TASK INSTRUCTIONS:
**A)** In the interview with artist Ivan Pushkin, which three artists and photographers does he name as his most loved?
**B)** Carry the interview with artist Ivan Pushkin further, starting after its last sentence.

Ivan Pushkin (b. 1988, Chirchiq) is Russian visual artist working at the intersection of photography and digital media and exploring the perception of reality by contemporary human and contemporary society. He graduated from Maxim Gorky Literature Institute, the School of Photography of Elena Sukhoveeva and Victor Khmel and the Institute of Contemporary Art. Participated in International Festival of Photography PhotoVisa (Krasnodar, Russia), European Month of Photography in Bratislava (Slovakia), Alberta’s Photography Festival (Calgary, Canada) and etc. He lives and works in Moscow, Russia.
Website: ivanpushkin.com
How did you get interested in photography? Do you have an educational artistic background?
For the first time meaningfully, I took the camera at 16, while traveling to Europe. It was a cheap film camera, with which I could perhaps for the first time feel the joy of something new, the search for some event, some new reality that I could discover with the help of a picture. When I was a child I used to play with graphic editors, Paint and early versions of Photoshop, but only after I bought the first camera (already a digital), my passion grew into something more serious. A few years later photography became my main work, I took portraits, made digital photomanipulations and advertising projects, but only a few years ago I started to realize the great field of photography and began to study it seriously.
Where do you get your creative inspiration from? Is there any other artist or photographer who inspired your art?
Of course, there are artists and photographers who inspired me. Most loved are Hiroshi Sugimoto, Jeff Wall and Thomas Ruff. All of them raise the question of the relationship between reality and image, and our perceptual abilities. Their work has inspired me a lot, but now I often “look for inspiration” not so much in art – because art is already a reworked material of reality – as much as reality itself.
How much preparation do you put into taking a photograph or series of photographs? Do you have any preferences regarding cameras and format?
The main part of the preparation is the work on the concept of the project and the search for objects for shooting, this may take a large part of the time, a month or two, there are projects that continue unhurried for years. Recently, I I’ve been experimenting with formats and cameras, combining both digital and analogue photography.

Dataset items:
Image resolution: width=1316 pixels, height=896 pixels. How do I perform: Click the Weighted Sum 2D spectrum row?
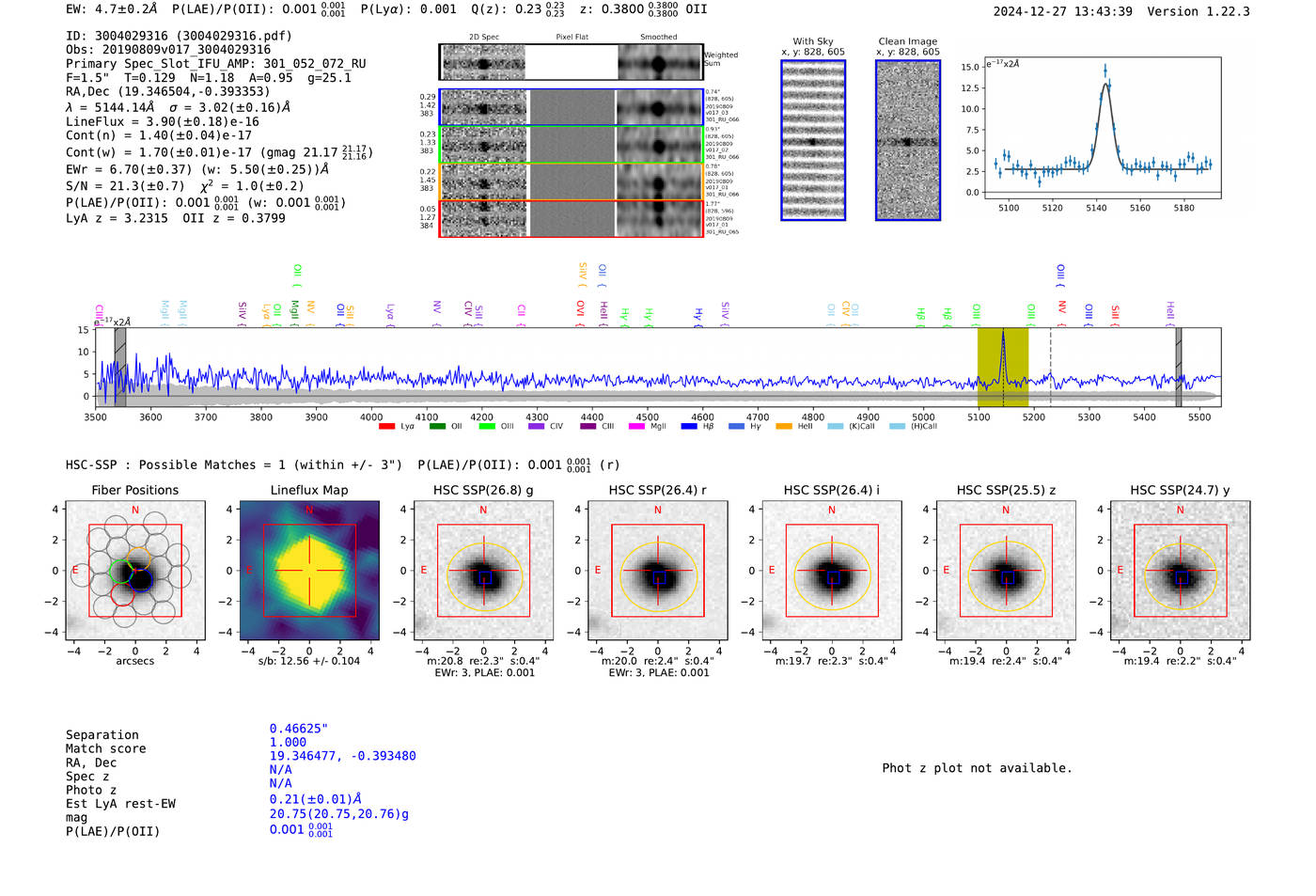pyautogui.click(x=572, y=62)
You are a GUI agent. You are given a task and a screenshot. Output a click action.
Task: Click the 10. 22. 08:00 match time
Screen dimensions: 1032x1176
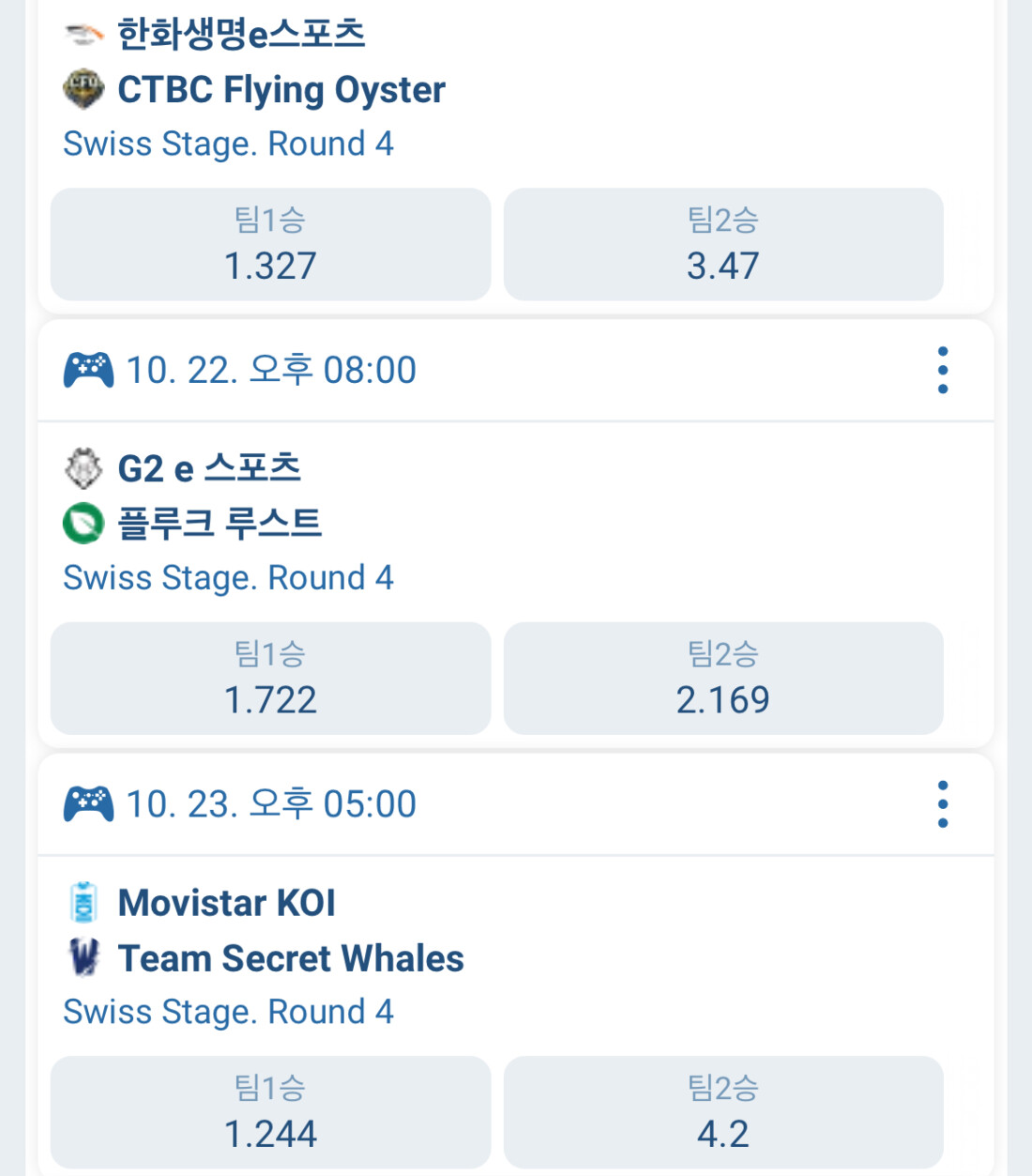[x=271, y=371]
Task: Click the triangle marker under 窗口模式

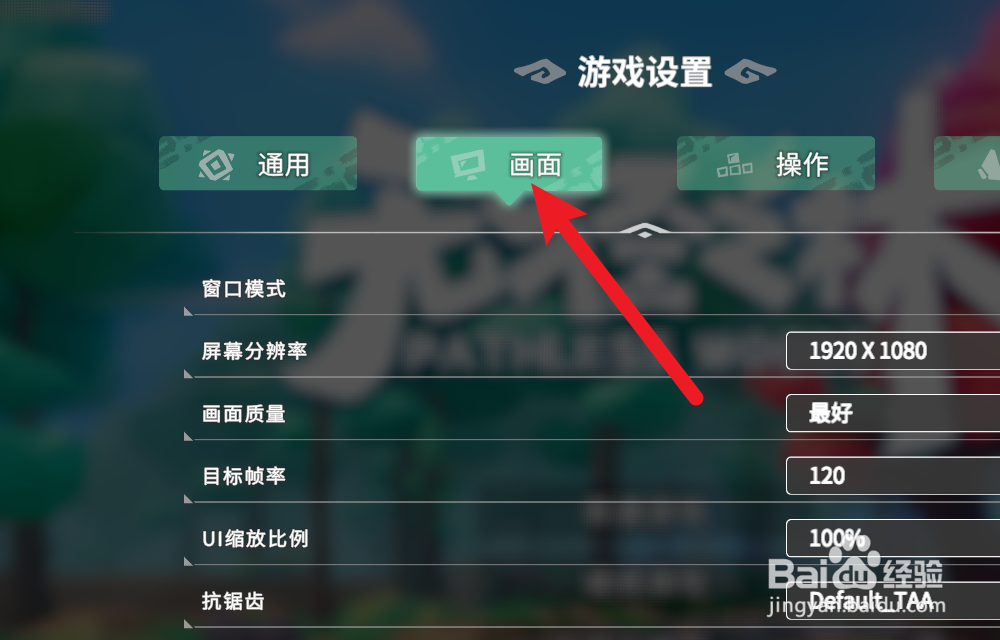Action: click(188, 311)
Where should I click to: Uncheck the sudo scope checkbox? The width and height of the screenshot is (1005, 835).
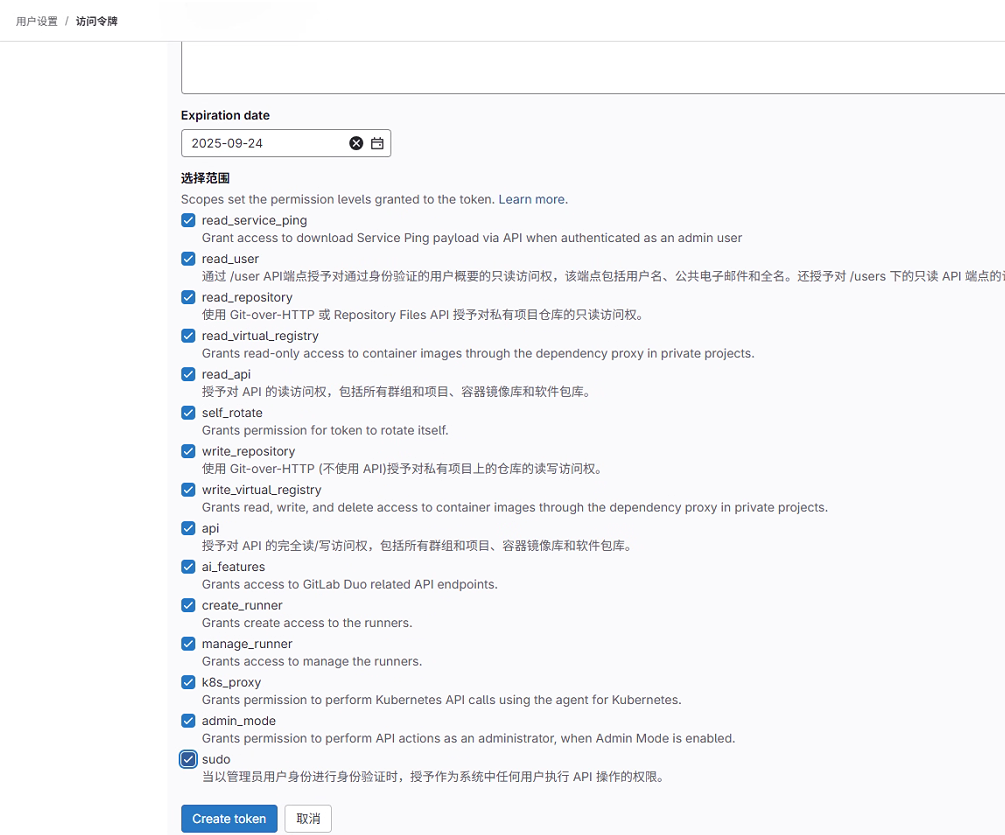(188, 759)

ANSWERS IN ORDER:
**A)** Hiroshi Sugimoto, Jeff Wall and Thomas Ruff.

**B)**
Can you talk a bit about your approach to the work? What did you want your images to capture?
The approach depends on the project and the tasks that I set before it. Photography can serve different purposes in different cases. Accordingly, their perception will be different and this is the most interesting aspect of contemporary photography. In the «Sacred» project, for example, I wanted to capture the border between something completely familiar and ordinary on the one hand, and implicit, inconspicuous, something people do not want to notice and do not want to think about on the other.
Tell our readers more about your award-winning project „Sacred”.
The project appeared as a reflection on the absolute absurdity of our life, and how we are conditioned by certain mental, social and biological attitudes. In particular, my interest attracted such a phenomenon as “magical thinking”, which Sigmund Freud attributed to children and “primitive people”. This kind of thinking gives physical omnipotence to symbols and signs and presents our world as a place where everything is related and interconnected by mysterious forces. And despite our “adult” rationalism, we want to return to that childish perception. But when these desires to return somewhere in the depths of time become part of social and political mythology, conflicts are born, and every photo from the project is such a small captured collision between different perceptions of reality.
Where is your photography going? What are you currently working on and do you have any photographic plans for future?
Now my photography, paradoxical as it may be, seems to be going away from the image. Now I’m working on a pilot project, where photography itself is part of a certain socio-aesthetic process, a ritual. However, the theme of the project is also related to the interrelationship of various spaces: media, political, cultural. I am interested in ways how photography can be perceived and how it can work.
What are your three favorite photography books?
“Dioramas” by Hiroshi Sugimoto, “Portraits” by Thomas Ruff and any book with photographs of Karl Blossfeldt.
What do you do besides photography?
I do nothing. How could a true photographer do anything else besides photography?